• REQUIRED ACTION: Exactly the lines from the start of the data below through the line containing "Services (948, 164)" must be returned, and no others.

┄┄┄┄┄┄

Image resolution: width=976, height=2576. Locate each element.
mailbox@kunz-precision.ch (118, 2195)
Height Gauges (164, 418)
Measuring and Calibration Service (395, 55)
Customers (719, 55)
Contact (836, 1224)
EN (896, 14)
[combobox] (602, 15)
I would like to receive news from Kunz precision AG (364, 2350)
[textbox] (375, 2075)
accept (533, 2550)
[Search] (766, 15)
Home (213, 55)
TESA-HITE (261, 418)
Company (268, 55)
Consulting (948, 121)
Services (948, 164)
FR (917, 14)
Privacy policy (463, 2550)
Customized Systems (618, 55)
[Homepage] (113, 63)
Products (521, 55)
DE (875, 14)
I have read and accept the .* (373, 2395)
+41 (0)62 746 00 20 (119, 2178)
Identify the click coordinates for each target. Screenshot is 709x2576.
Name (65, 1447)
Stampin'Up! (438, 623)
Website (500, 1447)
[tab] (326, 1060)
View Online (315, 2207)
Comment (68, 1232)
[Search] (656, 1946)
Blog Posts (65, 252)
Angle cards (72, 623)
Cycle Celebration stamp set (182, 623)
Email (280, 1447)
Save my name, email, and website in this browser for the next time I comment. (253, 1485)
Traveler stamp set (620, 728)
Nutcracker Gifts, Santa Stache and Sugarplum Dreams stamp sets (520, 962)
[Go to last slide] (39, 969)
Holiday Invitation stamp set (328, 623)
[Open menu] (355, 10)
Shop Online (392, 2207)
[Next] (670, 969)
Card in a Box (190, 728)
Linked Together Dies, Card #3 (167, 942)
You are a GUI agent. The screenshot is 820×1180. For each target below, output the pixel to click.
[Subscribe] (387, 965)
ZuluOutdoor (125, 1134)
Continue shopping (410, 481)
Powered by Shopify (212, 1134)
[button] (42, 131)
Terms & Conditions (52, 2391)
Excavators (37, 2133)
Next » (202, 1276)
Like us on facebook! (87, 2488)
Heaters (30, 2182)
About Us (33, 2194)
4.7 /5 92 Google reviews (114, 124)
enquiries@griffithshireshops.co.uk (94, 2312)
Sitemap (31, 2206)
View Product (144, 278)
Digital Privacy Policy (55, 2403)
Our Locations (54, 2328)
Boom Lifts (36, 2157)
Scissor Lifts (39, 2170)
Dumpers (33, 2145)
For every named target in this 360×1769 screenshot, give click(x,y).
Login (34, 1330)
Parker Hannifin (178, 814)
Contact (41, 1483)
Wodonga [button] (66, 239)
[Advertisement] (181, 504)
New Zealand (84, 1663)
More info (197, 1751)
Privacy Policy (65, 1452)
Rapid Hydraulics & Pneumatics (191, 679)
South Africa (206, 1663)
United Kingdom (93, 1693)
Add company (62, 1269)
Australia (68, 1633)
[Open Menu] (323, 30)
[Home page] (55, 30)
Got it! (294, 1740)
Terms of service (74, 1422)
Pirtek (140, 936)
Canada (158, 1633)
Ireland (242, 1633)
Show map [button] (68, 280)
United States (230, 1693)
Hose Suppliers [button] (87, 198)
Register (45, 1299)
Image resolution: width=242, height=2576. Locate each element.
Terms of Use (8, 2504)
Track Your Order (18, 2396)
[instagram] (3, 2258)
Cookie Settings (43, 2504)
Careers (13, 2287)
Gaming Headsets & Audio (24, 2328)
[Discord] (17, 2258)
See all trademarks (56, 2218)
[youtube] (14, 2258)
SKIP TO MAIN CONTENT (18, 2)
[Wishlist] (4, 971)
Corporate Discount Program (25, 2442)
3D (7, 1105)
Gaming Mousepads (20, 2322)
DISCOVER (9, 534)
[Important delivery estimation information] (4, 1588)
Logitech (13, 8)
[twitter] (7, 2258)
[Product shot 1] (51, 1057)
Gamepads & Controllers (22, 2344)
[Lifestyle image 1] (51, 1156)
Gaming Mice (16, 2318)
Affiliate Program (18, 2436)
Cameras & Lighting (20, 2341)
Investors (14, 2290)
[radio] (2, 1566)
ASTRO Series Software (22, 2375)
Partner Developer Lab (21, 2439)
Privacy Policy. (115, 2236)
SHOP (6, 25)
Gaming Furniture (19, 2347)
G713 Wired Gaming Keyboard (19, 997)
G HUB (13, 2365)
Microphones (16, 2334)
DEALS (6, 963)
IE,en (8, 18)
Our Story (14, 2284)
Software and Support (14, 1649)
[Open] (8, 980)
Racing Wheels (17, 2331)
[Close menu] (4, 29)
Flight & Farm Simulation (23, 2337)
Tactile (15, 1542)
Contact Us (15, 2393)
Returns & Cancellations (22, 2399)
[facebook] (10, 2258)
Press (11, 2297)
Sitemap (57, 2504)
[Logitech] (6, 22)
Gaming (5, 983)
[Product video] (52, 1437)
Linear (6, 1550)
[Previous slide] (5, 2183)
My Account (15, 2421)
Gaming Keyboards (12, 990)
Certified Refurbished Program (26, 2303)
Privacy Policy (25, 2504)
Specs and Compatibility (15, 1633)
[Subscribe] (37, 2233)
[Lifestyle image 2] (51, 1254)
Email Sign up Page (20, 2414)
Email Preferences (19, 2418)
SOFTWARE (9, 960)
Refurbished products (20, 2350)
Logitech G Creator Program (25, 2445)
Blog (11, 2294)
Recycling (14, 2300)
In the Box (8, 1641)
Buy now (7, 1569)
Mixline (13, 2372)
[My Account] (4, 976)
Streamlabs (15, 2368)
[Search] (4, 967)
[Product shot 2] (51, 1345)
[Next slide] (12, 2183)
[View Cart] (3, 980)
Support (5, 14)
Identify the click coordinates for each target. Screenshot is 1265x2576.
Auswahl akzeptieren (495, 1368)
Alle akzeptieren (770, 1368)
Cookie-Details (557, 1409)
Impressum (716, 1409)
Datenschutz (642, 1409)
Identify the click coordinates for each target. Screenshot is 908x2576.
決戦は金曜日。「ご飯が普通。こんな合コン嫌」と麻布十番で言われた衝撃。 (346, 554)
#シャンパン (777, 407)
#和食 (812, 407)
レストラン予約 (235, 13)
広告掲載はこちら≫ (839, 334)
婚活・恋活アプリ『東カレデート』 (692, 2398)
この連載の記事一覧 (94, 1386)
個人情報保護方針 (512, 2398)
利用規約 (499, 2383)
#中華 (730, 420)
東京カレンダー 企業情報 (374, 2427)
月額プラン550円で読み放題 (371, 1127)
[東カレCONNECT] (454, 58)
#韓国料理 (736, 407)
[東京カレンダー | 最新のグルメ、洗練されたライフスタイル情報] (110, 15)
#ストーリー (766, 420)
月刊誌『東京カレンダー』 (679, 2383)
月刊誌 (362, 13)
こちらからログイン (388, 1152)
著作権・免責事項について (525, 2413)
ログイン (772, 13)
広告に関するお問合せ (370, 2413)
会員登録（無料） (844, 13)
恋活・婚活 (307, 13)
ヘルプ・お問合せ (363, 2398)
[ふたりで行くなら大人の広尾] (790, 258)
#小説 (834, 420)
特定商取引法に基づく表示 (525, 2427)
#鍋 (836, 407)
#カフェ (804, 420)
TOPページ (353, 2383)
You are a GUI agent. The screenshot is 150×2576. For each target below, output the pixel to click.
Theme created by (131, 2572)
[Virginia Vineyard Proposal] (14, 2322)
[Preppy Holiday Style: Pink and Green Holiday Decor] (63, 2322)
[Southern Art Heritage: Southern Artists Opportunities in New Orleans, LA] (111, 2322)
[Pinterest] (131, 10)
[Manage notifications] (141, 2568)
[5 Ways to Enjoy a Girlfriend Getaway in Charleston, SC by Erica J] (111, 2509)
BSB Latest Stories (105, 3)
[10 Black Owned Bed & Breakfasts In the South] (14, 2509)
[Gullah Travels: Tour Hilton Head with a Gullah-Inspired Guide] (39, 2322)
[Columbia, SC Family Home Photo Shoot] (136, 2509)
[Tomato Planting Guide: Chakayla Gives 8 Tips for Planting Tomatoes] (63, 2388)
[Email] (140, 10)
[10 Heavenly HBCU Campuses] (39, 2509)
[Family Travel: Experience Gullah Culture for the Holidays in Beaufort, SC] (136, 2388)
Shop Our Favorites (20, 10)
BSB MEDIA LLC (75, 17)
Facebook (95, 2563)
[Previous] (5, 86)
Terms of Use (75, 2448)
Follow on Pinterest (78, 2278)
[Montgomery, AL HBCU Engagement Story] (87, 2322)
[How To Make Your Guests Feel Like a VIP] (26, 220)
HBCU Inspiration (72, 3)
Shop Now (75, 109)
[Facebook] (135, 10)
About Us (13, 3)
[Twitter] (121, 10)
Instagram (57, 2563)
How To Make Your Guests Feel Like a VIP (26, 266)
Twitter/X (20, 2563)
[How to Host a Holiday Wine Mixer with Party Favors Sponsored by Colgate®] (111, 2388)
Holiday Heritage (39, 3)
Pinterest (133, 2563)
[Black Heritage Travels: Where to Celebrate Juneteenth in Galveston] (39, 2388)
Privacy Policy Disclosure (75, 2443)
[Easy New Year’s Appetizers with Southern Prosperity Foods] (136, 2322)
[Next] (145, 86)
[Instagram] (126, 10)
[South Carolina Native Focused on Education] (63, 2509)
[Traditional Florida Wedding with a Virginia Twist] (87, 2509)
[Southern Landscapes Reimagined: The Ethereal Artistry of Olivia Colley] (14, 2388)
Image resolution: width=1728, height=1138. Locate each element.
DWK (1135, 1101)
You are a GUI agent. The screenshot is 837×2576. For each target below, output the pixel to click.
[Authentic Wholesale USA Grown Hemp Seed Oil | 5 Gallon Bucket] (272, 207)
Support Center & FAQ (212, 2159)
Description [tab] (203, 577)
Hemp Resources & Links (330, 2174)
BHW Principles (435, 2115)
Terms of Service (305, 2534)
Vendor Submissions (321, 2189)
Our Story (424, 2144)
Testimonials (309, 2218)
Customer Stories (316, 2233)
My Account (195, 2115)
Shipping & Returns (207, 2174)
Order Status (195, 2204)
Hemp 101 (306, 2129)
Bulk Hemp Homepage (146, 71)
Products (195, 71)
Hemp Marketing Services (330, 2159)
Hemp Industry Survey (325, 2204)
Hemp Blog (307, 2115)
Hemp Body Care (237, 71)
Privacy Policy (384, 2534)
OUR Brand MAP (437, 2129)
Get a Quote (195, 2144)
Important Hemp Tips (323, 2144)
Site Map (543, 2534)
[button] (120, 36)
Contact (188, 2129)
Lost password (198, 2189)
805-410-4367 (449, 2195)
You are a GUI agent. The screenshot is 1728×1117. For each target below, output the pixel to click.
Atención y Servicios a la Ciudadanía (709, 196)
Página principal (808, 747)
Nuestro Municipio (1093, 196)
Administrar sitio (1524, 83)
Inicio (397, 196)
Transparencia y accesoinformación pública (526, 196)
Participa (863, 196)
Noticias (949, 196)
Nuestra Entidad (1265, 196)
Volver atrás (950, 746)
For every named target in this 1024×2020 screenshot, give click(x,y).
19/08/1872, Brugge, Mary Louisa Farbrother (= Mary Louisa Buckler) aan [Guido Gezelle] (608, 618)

┄┄┄┄┄┄

• EXERCISE RESULT:
Image resolution: width=976, height=2576. Locate each element.
mailbox@kunz-precision.ch (118, 2195)
Height Gauges (164, 418)
Measuring and Calibration Service (395, 55)
Customers (719, 55)
Contact (836, 1224)
EN (896, 14)
[combobox] (602, 15)
I would like to receive news from Kunz precision AG (364, 2350)
[textbox] (375, 2075)
accept (533, 2550)
[Search] (766, 15)
Home (213, 55)
TESA-HITE (261, 418)
Company (268, 55)
Consulting (948, 121)
Services (948, 164)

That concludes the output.